Jedno pytanie. Nie jestem z epoki pegasusa, nintendo, n64, gameboya itp, choć z drugiej strony ciągle mnie to otaczało ze względu na mojego starszego brata. Pamiętam jak pocinał w Zelde. Dziś po około 10 latach jak nie więcej wracam do wspomnień. Nurtuje mnie jedno. Co na było w Zeldzie, jak i innych wybitnych grach tamtego czasu, że były i są one tak grywalne, ciekawe i tak dalej. Czy chodzi o fabułę (jeśli takowa była) czy może o innowacyjność jak na tamte czasy i po prostu takie "wow". Z drugiej strony może to tylko dzięki wspomnieniu dziecinstwa dla wielu te gry są tak kochane. Może jest inny powód, nie wiem. Za to mogę powiedzieć jedno, sam jako 5-latek zapieprzałem w Pokemony i Contre i wiele innych których nazw nie znam i bardzo żałuje.

ocenił(a) grę na 10
andros88

"PCtowym ciemnogrodem", heh:) No niestety, jak każdy kraj pokomunistyczny, w Rosji jest to samo. Ja miałem to szczęście, że wujek mieszkał w cywilizowanym kraju i głownie grałem na konsolach, dziś już wyłącznie, tylko na nich gram.
Co do gry, to wystarczy powiedzieć, że jest to najwyżej oceniana gra wszech czasów (oczywiście w wersji na Nintendo 64 z 1998 roku), a średnia na metacritic to 99%. Gra wybitna, właściwie doskonała. Choć osobiście stawiam ponad nią Super Mario 64, z uwagi na taką samą perfekcję tej gry i dodatkowo za największy krok w historii gier wideo (środowisko w pełni trójwymiarowe).
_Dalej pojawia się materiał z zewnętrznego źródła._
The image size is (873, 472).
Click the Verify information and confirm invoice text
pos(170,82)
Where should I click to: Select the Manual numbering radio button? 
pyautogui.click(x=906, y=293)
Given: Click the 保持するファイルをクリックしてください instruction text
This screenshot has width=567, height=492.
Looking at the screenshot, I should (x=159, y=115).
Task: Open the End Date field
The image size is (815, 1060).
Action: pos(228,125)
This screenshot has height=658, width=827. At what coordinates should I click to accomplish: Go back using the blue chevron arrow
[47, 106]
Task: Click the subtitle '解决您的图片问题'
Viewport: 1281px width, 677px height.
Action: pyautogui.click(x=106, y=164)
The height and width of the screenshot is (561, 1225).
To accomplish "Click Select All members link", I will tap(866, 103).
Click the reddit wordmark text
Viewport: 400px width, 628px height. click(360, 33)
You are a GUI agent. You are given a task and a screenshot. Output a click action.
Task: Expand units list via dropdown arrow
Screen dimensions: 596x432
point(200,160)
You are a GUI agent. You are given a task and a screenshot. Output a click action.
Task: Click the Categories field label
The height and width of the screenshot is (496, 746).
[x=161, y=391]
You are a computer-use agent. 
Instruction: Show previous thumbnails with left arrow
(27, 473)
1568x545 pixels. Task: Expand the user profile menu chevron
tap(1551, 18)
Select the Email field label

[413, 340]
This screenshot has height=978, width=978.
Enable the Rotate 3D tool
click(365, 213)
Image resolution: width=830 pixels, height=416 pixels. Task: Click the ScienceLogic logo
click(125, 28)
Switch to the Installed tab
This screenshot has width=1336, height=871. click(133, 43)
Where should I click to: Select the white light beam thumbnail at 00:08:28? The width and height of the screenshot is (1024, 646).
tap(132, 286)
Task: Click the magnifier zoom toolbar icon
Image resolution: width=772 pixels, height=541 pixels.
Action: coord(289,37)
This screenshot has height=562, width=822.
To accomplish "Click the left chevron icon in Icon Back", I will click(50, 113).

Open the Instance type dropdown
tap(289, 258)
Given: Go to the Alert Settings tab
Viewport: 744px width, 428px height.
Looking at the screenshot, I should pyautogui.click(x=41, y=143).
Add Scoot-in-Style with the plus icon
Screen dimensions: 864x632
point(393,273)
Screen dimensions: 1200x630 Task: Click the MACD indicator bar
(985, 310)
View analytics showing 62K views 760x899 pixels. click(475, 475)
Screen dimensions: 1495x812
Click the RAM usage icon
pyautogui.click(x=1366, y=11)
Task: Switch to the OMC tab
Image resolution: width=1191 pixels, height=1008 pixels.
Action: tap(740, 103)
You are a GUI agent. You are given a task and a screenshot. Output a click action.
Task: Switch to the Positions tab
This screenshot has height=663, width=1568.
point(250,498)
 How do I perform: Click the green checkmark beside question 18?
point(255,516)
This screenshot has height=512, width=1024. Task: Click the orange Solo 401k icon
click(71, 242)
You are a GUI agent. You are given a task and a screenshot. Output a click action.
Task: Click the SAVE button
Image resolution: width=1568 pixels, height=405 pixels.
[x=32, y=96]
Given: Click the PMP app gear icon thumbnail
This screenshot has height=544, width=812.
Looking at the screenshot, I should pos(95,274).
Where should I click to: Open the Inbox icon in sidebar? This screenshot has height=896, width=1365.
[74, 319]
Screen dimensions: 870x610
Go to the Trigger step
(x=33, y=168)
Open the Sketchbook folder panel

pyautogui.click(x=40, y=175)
Warto wspomnieć, że gdy odpalam je dziś, są tak samo grywalne jak 15-16 lat temu, nawet mechanika się nie postarzała. Pozdrówki.

ocenił(a) grę na 10
Indrid_Cold_84

Jedyne co przeszkadza w graniu w The Legend of Zelda: Ocarina of Time dziś to wyrobione pady.

ocenił(a) grę na 10
SkullKid_

Fakt, te pady mają ten minus że analog się wyrabia, w sumie to pionierskie urządzenie:) Dlatego kupiłem dwa nowe ostatnio:)

ocenił(a) grę na 10
Indrid_Cold_84

Moje mają 13 lat, choć analogi są w miarę grywalnym stanie. Mario Kart i Bonda nadal przyjemnie się gra. Gorzej z Zeldą gdzie jednak analog działa zbyt opornie, a szybkie naprowadzenie harpuna to mały masochizm.

ocenił(a) grę na 10
SkullKid_

Mój pierwszy padzik, ten który był w pudełku z konsolą, jest już w stanie niemal krytycznym, ale przez te 16 lat niespecjalnie go oszczędzałem:) Inna sprawa że 16 lat to dużo więcej niż można się spodziewać po takim sprzęcie:)

ocenił(a) grę na 9
andros88

Może i jesteśmy PCtowym ciemnogrodem, ale po pierwsze-nie nasza to wina ;) a po drugie, wiele osób poznało tą grę właśnie dzięki temu, że jak już się ma PC-ta to ściągnięcie emulatora to kwestia chwili. Granie na konsoli to nie jest taki tani biznes, tak w ogóle, przynajmniej w porównaniu z grami na PC... Mnie np. z konsolowych gier interesują właściwie tylko Zeldy i tylko dla nich bym te konsole kupowała (pewnie w końcu i tak wydam te parę baniek, żeby zagrać w Skyward Sword :P)

ocenił(a) grę na 10
Sharikov

W sumie sprzedaż Nintendo opiera się na ich sztandarowych tytułach:) Gry są kierowane dla fanów serii co nie oczekują full HD itp.

ocenił(a) grę na 9
SkullKid_

Jest masa gier, które może i mają miodną grafikę, ale co z tego, jeśli cała reszta leży? Ja akurat zawsze lubiłam stare gry i nigdy nie przeszkadzało mi, że coś tam jest kanciaste... W Zeldach najważniejsze są zagadki i historia, a że obie rzeczy stoją na naprawdę wysokim poziomie, kasa, jaką za Zeldy zbiera Nintendo to jak najbardziej uczciwie zarobione pieniądze :)

ocenił(a) grę na 10
Sharikov

Wiesz mi tego mówić nie musisz bo moje Nintendo 64 nadal działa i w Zelde grywam cały czas. Tylko nadal nie ma co się oszukiwać dla większości liczy się grafika co za tym idzie Nintendo jest mało popularne w Polsce i głównie musi polegać na fanach. Masz plusa u mnie za lubienie starych gier:)

andros88

Gdyby nie PCtowy ciemnogród i emulatory to nigdy bym w żadną Zeldę nie zagrał .Bo nie mam zamiaru brać hipoteki na stare konsole :)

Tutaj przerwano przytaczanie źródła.